I don't think I am an unreasonable mom. BG was crying after every ballet practice this last term, so instead of pushing her to do one more pliƩ we stopped going after her last recital. The teacher was making her cry because she wasn't disciplined enough. She's FIVE! I want her to smile not cry. If it isn't for her then it isn't for me.

The same goes for BB, though at 3.5 there is not much more that pre-school. He loves it! He is good there, actually he is good in any public setting. I think it is just Mom he presses buttons with. I admit I have turned to a few of the nanny 911 tactics. I am not ashamed. The Screaming, that is apt to burst many an eardrum, during one of those sessions is less than appealing. I think however that I see progress.

I try to recall how BG was at this age and I scan through past blogs for insight. I don't think I quite have this motherhood thing figured out but this is what I do know...

I love my kids with every ounce and fiber of my being. I think they are stupendous little beings with infinite potential. Life will never throw at them more than they can handle and I will provide them the n'th degree of support until I shuffle off this mortal coil.

Oh and Sweetheart-CS-DH-the Hotness himself. I love you too.

PLGC -out

Wednesday, January 07, 2009

Hiatus

So you clicked in on the off chance that I might again share with you my biting wit. That's not really a guarantee that I can make, but I got a little bit o' mama som'n som'n.

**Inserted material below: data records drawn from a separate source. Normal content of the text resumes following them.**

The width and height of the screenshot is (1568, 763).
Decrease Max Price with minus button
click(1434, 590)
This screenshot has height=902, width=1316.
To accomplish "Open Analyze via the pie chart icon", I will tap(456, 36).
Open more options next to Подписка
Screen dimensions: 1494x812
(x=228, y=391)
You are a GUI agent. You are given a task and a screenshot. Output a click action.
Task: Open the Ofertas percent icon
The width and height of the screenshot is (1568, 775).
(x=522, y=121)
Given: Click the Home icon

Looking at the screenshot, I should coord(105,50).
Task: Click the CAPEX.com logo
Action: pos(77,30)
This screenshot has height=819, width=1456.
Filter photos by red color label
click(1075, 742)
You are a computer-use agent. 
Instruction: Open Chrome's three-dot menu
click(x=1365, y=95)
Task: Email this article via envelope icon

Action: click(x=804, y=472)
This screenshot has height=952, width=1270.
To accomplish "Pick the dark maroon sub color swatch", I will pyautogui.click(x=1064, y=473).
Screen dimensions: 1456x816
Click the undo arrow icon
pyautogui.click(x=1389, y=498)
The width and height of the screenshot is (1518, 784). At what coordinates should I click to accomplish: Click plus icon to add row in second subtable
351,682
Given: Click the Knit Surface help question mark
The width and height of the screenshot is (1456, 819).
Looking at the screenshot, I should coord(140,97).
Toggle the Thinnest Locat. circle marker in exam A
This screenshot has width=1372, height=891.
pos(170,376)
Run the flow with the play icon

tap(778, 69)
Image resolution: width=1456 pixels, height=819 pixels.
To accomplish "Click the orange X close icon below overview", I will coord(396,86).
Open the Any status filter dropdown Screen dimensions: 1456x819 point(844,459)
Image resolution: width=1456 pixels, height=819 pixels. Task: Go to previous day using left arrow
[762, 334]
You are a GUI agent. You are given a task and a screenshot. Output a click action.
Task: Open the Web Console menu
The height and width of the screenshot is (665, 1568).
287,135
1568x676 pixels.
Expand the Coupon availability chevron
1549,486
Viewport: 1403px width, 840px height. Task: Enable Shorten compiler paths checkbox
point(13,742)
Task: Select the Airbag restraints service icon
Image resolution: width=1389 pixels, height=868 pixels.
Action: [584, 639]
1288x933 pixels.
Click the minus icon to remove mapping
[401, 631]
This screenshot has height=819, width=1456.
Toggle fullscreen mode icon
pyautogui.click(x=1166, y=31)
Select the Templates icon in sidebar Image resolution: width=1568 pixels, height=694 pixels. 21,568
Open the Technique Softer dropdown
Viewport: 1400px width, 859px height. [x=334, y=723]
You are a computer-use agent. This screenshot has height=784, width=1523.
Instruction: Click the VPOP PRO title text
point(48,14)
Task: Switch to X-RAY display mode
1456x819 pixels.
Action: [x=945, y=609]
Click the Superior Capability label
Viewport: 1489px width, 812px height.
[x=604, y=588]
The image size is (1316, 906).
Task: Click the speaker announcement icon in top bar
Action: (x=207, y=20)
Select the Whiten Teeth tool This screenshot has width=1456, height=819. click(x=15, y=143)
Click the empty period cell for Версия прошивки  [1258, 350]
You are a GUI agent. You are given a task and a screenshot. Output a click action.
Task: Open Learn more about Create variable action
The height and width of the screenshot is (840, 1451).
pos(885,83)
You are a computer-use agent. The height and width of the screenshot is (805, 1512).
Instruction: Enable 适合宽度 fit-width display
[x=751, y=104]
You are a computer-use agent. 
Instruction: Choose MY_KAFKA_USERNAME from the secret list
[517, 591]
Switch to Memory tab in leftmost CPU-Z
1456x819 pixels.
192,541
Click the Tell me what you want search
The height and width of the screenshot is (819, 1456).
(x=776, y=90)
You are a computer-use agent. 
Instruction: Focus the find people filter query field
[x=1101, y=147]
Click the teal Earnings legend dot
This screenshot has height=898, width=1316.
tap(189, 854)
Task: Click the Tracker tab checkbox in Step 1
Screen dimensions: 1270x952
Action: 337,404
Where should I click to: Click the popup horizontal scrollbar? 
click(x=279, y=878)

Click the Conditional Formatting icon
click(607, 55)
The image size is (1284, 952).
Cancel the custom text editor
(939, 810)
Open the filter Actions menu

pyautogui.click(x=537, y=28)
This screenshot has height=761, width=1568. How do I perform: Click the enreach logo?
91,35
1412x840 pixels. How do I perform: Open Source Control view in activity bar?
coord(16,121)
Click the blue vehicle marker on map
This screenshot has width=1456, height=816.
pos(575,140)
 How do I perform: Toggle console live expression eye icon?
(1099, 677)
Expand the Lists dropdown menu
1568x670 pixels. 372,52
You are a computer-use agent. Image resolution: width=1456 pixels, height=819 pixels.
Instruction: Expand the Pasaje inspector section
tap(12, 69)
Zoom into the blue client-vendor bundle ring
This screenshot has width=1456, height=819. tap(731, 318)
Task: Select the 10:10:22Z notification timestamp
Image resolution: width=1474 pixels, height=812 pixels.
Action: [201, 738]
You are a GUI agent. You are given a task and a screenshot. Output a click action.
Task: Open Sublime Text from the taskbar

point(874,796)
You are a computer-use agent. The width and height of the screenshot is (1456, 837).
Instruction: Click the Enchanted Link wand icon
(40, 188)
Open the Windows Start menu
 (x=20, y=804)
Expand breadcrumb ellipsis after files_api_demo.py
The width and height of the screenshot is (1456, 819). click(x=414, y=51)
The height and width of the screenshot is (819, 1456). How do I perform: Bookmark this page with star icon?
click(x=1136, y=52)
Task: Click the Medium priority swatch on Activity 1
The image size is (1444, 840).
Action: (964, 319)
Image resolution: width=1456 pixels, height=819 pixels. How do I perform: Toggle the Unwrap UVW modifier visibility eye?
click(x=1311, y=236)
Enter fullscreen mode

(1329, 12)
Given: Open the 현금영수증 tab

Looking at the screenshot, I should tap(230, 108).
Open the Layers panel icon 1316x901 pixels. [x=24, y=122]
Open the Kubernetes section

I was a SAHM for a very limited time in the scheme of things, yet I can't seem to wrap my brain around the fact that I am and have been a ladder climbing, corporate dwelling, working mom for quite some time now.

It's true, I am a WM, (why can't there be any cool monikers for working moms?) and I am only recently facing some of the bigger challenges that the title entails. We are the ever rising "in this economy" dual income family. I won't tell you the rest because, internet, it is too depressing. So I am an official child care juggler with one car, because my piece of Shit baby is broke the fuck down.

Do you know how hard it is to get child care for 3.5 hours 1 day per week and 2 days every other week. It isn't fair to me or the provider, arrgh! I pay through the nose for my 3 day a week cooperative pre-school and still can't manage to get it all worked out. Then there is the nightmare of the Southwestern public school system. I mean we just got through with winter break, What the FUCK do you mean they are having an in-service day. What the hell do they do on those days anyway?

That aside the husband is simultaneously pimping himself out for a promotion and applying to grad school. The chaos is like manna from heaven, nectar of the gods, shoelaces to shoes, well you get my drift. I love it all, the hustle and bustle, the potential for drastic change. The "economy" can't faze me because I have been too busted for too long. Rejection can't faze me because without it I wouldn't strive to be more.

The moral of this story is that there is no moral... Life is simply how well you roll with the punches.

PLGC-out

Sunday, November 30, 2008

Uncle Buck

My mind is fired, hard wired to buck the system and then some. I try to get along, try to do things right, keep shit tight. It ain't workin' for me, I ain't workin' for me, gotta get it. I gotta fix my head or I'm headed straight for Hell, but I am already there, no care. No worry. No hurry.